Il bello è che poi, altra componente fondamentale per lo shoegaze quello “serio”, in mezzo a distorsioni, ritmi che incalzano e batteria che picchia solida ecco emergere in modo sublime le melodie, e si resta sbalorditi di come i Catherine Wheel siano cresciuti nel giro di poco tempo. Prendiamo una canzone come “She’s My Friend” o la travolgente “I Want To Touch You” o ancora l’incalzante “Salt”, impossibile non farsi catturare da giri di chitarra micidiali e da giri melodici che fanno subito centro. Sono fisici questi Catherine Wheel, gestiscono la materia shoegaze quasi con i muscoli oliati e bene in vista e la cosa farà  centro non solo in UK ma sopratutto in USA, dove il loro retrogusto grunge farà  colpo. E il bello è che sanno pure fanno i furbetti quasi “indie-pop” con i “ba-ba-ba baloon” in un clima appena più disteso e sbarazzino (appena eh, perchè pure qui le chitarre sono super)!

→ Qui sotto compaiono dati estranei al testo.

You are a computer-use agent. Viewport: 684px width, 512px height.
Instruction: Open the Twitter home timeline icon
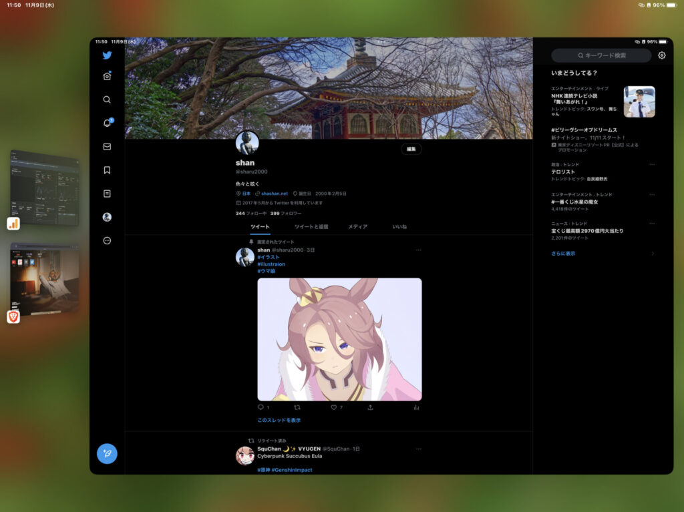[x=107, y=76]
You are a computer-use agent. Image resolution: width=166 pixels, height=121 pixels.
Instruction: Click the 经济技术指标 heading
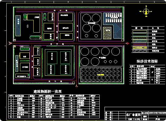[147, 61]
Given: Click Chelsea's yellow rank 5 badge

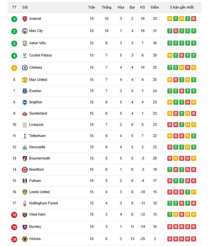Looking at the screenshot, I should (14, 68).
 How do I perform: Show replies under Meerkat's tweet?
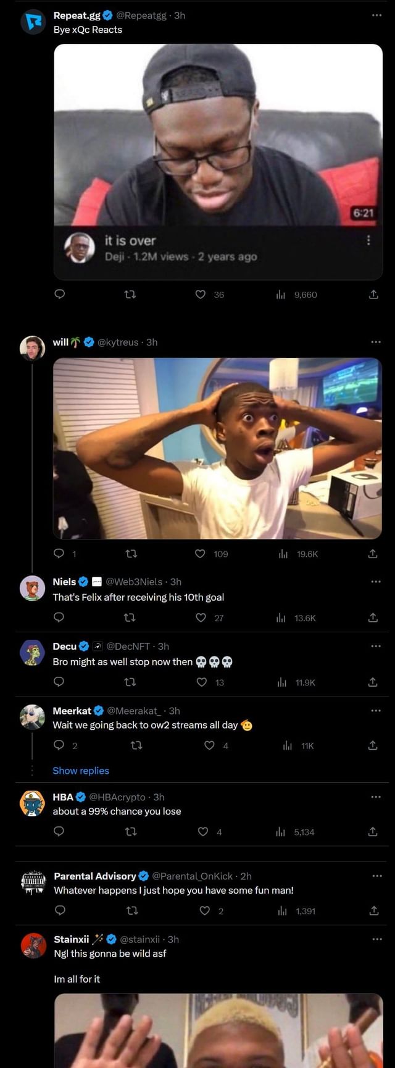click(81, 771)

Volete che vi dica la verita? Ogni canzone sarebbe da citare per un elemento, per un passaggio o per qualche particolarità  che la renderebbe degna di menzione. Mi adeguo al giochetto in parte, ma giusto perchè non parlare di “Bill and Ben” sarebbe un sacrilegio, con l’andatura shoegaze-psichedelica che viene interrotta da un frangente devastante in cui tutto esplode e la band parte ai mille all’ora e ci travolge come fiume in piena. “Texture” mi ricorda i Ride ed sostenuta da un Neil Sims alla batteria in stato di grazia assoluta e poi vabbè vuoi non citare “Black Metallic”, la canzone più nota del disco e forse della band? Una canzone che rappresenta tormento ed estasi, sofferenza e catarsi, struggimento e urlo di rabbia: in 7 minuti una colonna sonora di vita con un assolo di chitarra che a me fa piangere da tanto intenso è.

“Ferment” è il disco più bello della band? Eh, bella domanda. Sarei tentato di rispondere si. Ora ci penso, me lo riascolto per la milionesima volta, poi, forse, vi rispondo…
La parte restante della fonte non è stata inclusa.